===== Texto de leitura
O quadro enfrentado hoje no Brasil é gravíssimo. Oito dias depois da primeira morte decorrente do coronavírus, o Brasil contabiliza 77 mortos*, com tendência rapidamente ascendente, e dezenas de outros em investigação. E as perspectivas são de piora, já que mesmo as limitadas medidas que vinham sendo tomadas estão sendo confrontadas pela política genocida de Bolsonaro. Os dados disponíveis são muito insuficientes, pois em relação ao número de casos há uma enorme subnotificação, intencionalmente produzida, e mesmo em relação ao número de mortos existem muitos indícios de que o número real seja muito superior, considerando que há diversos óbitos ainda em investigação e outros aos quais foram sumariamente atribuídos a outras causas, sem testagem. Mas mesmo considerando-se apenas os dados oficiais, temos um ritmo de expansão que já é superior ao da Itália, e inclusive ao dos Estados Unidos, que hoje está no epicentro mundial da pandemia.

Evolução de óbitos a partir da primeira morte


Fonte: https://www.worldometers.info/coronavirus/country/   

  •  O número de casosno Brasil atualizado às 17h40 é de 3417 casos, com 92 mortos

Ou seja, antes mesmo do criminoso pronunciamento de Bolsonaro em rede nacional, da campanha de disseminação de fake news nas redes sociais e do lançamento da ainda mais criminosa campanha publicitária O Brasil não pode parar, já estávamos em uma expansão em ritmo superior ao da Itália e dos Estados Unidos.

Se considerarmos o número de mortos já confirmados em relação à população da Lombardia (5.400 para uma população de 10 milhões habitantes, portanto 540 mortos por milhão), isto significaria no Brasil mais de 108.000 mortos. Não é possível saber se chegaremos a uma tragédia destas dimensões e claro que se pode objetar que é indevido aplicar o índice de uma região para um país inteiro. Mas ao mesmo tempo, diferentemente da Itália, temos já desde o início da pandemia diversos focos regionais, o que coloca uma perspectiva de rápido agravamento da situação e iminente colapso do sistema de atendimento.
==========
[Tarefa 1] Relacione todos os países mencionados no texto de leitura sobre a pandemia no Brasil.
[Tarefa 2] Prossiga o texto sobre a pandemia no Brasil a partir da última frase apresentada.
Os itens provêm de uma fonte distinta da do texto de leitura.
===== Dados disponíveis
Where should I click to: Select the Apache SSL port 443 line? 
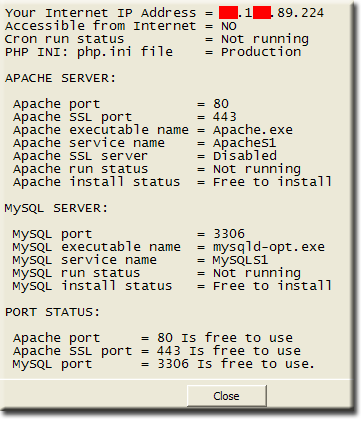(125, 117)
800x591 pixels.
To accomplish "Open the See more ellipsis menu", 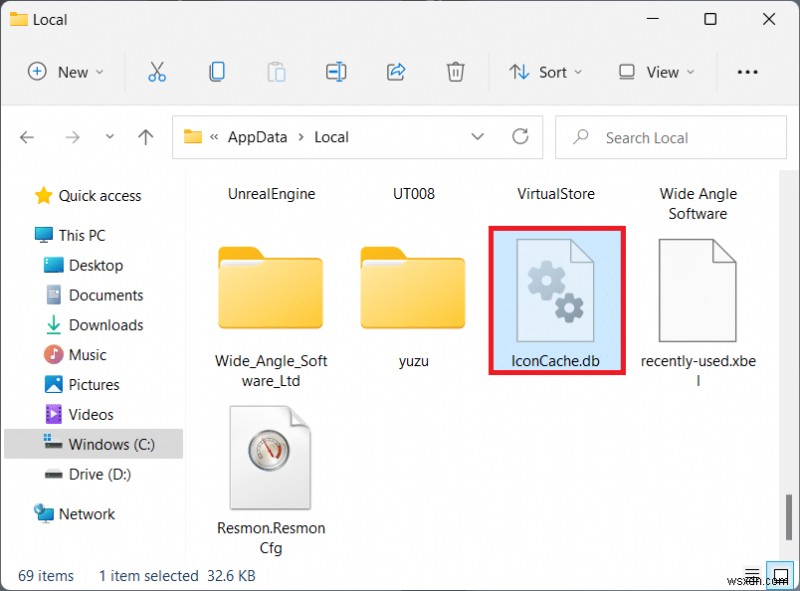I will (x=747, y=72).
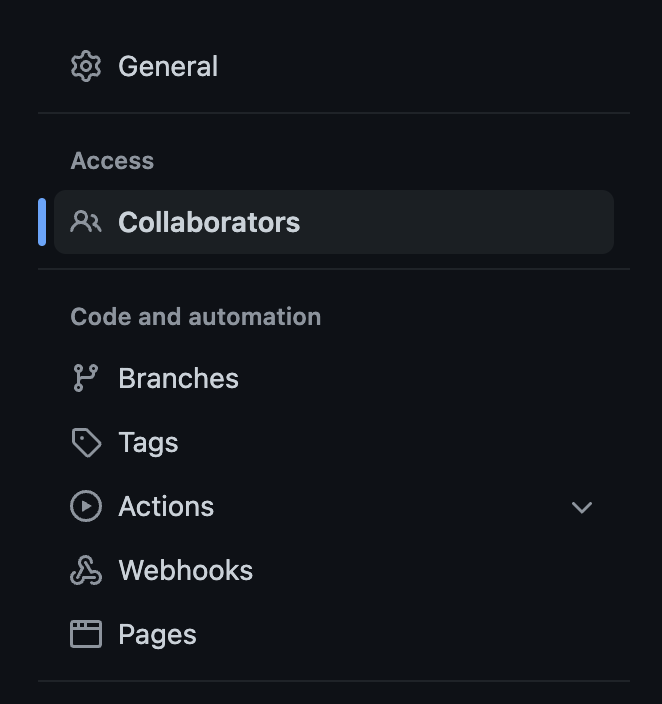Click the divider line below Pages
The width and height of the screenshot is (662, 704).
click(334, 681)
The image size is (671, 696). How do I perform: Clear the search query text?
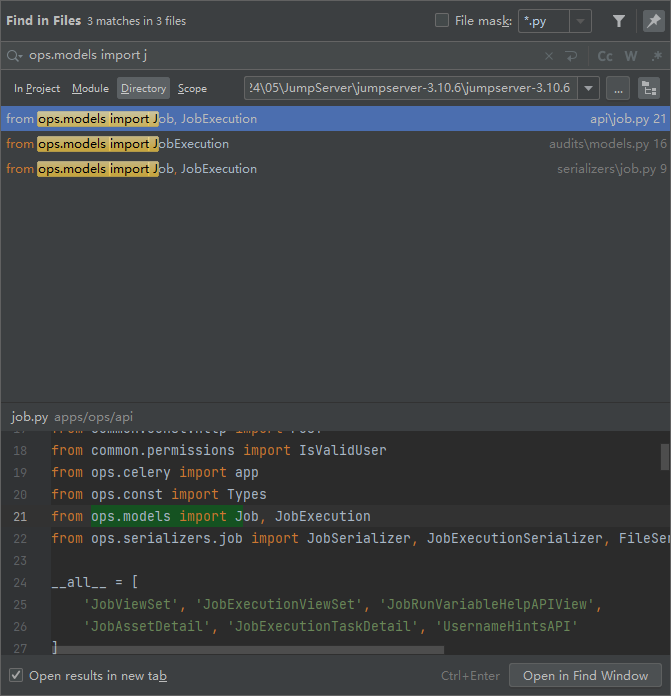point(548,56)
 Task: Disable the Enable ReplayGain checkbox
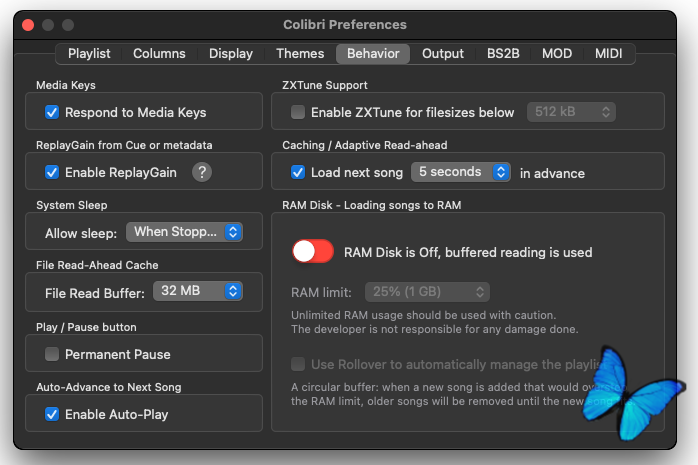pos(52,172)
==========
[Resultado 1] Brasil, Itália, Estados Unidos

[Resultado 2]
O mais grave, certamente é que no momento mais decisivo do enfrentamento à pandemia, quando todos os esforços são fundamentais para o achatamento da curva e diminuição do ritmo de crescimento, enfrentamos a sabotagem explícita e sistemática, pensada e disseminada pelo gabinete do ódio diretamente ligado ao presidente da República. Trata-se de uma ação criminosa e que deixa o cenário muito mais incerto. A campanha publicitária lançada pelo governo é um plágio da campanha milanesa, omitindo evidentemente sua inspiração e os resultados que lá produziu. A promessa de uma cura milagrosa, em um ato de verdadeiro charlatanismo presidencial, difunde uma falsa sensação de segurança. Mais ainda, nos deparamos hoje com as caravanas da morte, carreatas impulsionadas pelo empresariado.

De fato, frente a esta catastrófica perspectiva, o Brasil não pode parar. A mais essencial das atividades, que não pode parar em hipótese alguma, é o isolamento social. O Brasil não pode parar de tomar cuidados, não pode parar de construir condições que possibilitem a continuidade do isolamento social. Mas, sim, o Brasil precisa parar Bolsonaro!